@brian_holmes,
You ask a good question, and I asked myself the same question before responding above. I don't have intimate knowledge of either speaker, so I can't answer definitively. I'm going to assume that both speakers are well designed and capable of producing tight bass. I'm also going to assume that by boomy bass you are talking about inarticulate one note bass, ala cheap bass reflex designs from back in the day.
One possibility could be some sort of Speaker Boundary Interference Response difference between the two speakers. Do the two speakers crossover at the same point, and are the woofers mounted at the same height? Is their -3dB response at a similar frequency? Are the CMs in exactly the same position the 602's were? Inches can matter. Has your main listening position changed at all? Have you changed the position of any other furnishings in the room?
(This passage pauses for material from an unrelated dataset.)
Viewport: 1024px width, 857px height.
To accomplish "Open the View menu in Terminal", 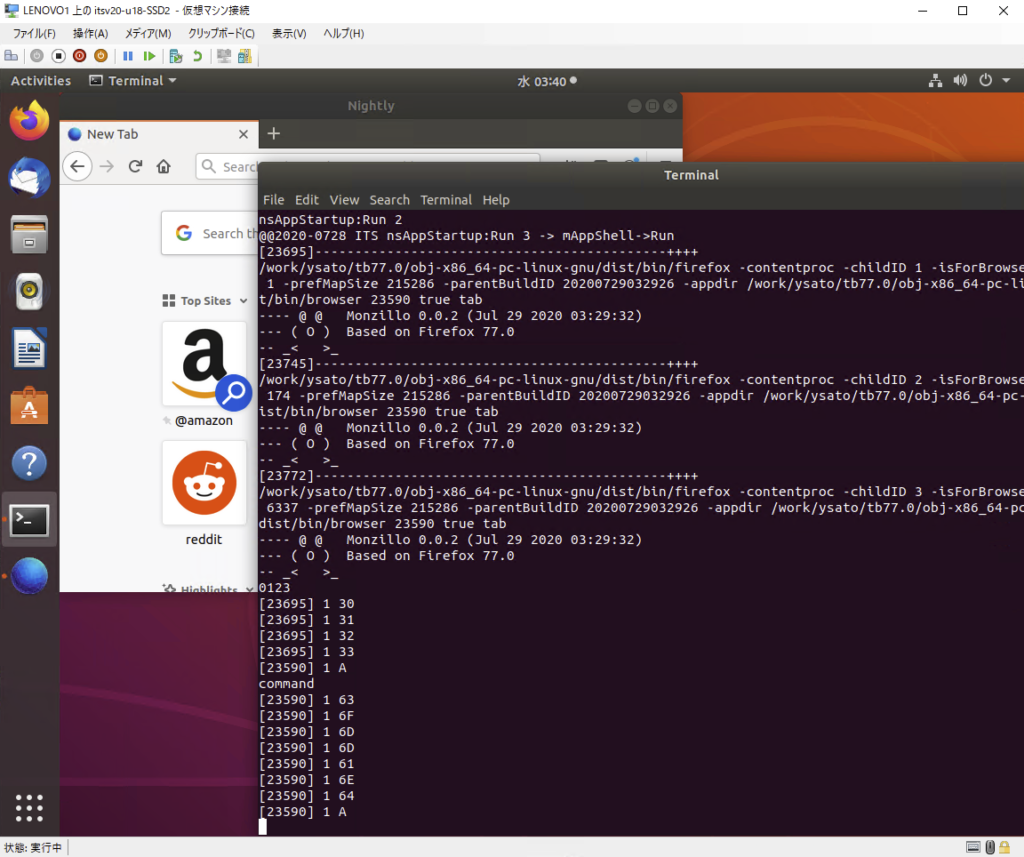I will point(344,200).
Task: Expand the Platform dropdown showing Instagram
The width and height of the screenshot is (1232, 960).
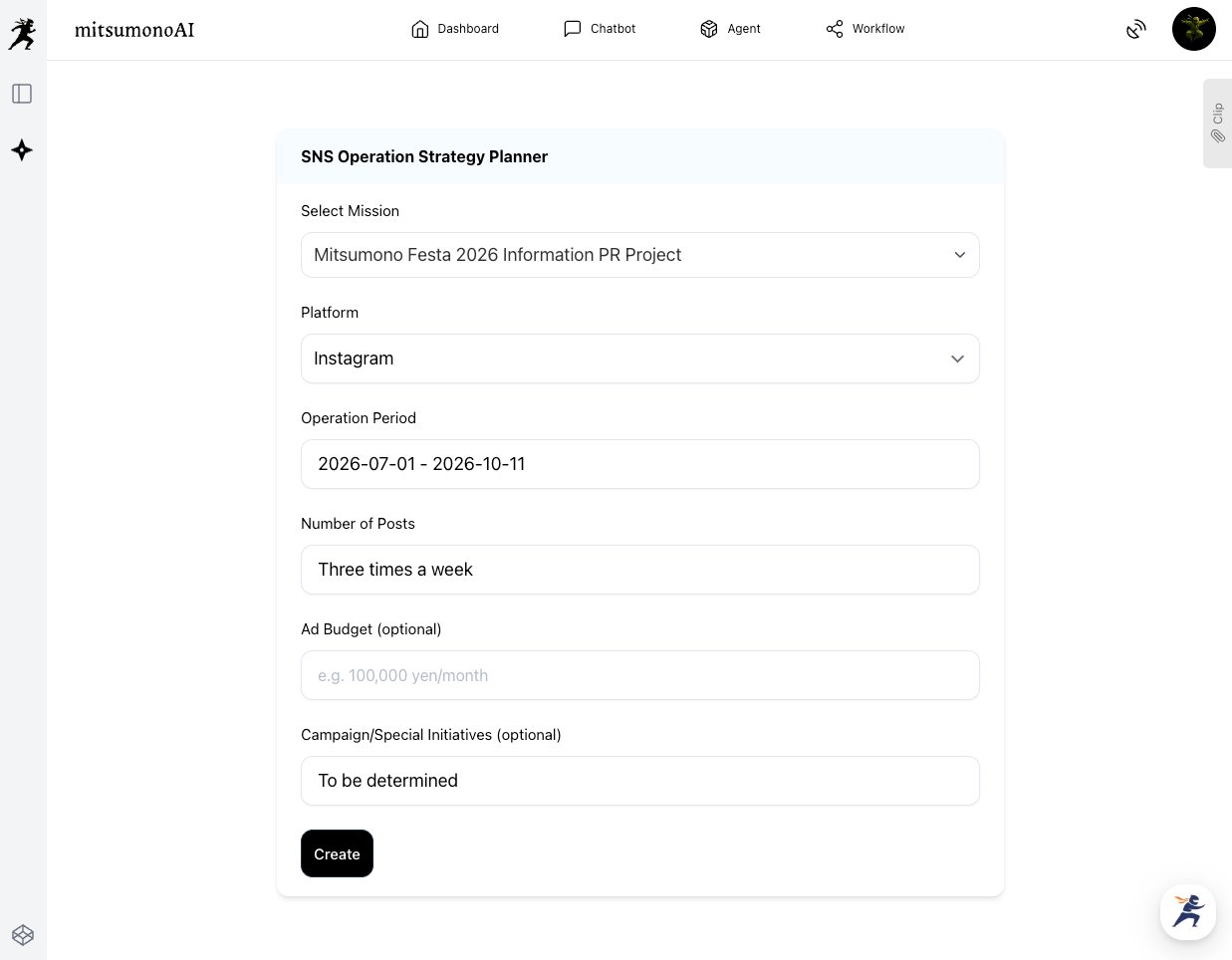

This tool could provide you with some insight. Compare the two speakers using the calculator and see if anything stands out.
http://tripp.com.au/sbir.htmBut, without a way to measure what your room and speaker are actually doing, it is tough to mitigate the problem. It is pretty much always true that a change in position of either speaker or listening position will make some aspects of speaker room interaction better and others worse. Moving stuff around is therefore a tradeoff. What you need to do is measure the system as it currently stands, and look carefully at REW waterfall plots. You need to understand the correlation between what you are hearing with your ears and what you are seeing with your eyes when looking at the plots. What I am guessing you will see is a nice smooth decay of frequencies above 200-300 Hz, so that those higher frequencies do not persist at a significant dB level longer than 300-400 milliseconds. But below 200-300 Hz, my guess is that you will see some frequencies persist much longer than 300 ms. This is ringing. I've seen frequencies that will not decay for even 1 second or more. This sort of behavior is not going to allow satisfying bass response. Once you take enough measurements with speakers and listening position moved back and forth, you will have an understanding of which peaks and nulls are due to speaker and listening position, and which ones are due to room dimensions. You can't change your room dimensions, but you can change the position of speakers and listening position. Sometimes you can move a speaker boundary null into a room dimension induced peak, thereby causing them to offset one another.
It is just a pure guess on my part, but I see no reason to think that the CM's are not well designed speakers that are not inherently unsuited for use in your room. So it comes down to determining optimal positions first and adding supplemental treatment second. But don't discount the Swarm system. It's just physics. A DBA is "the right way" to address the problem, if at all possible.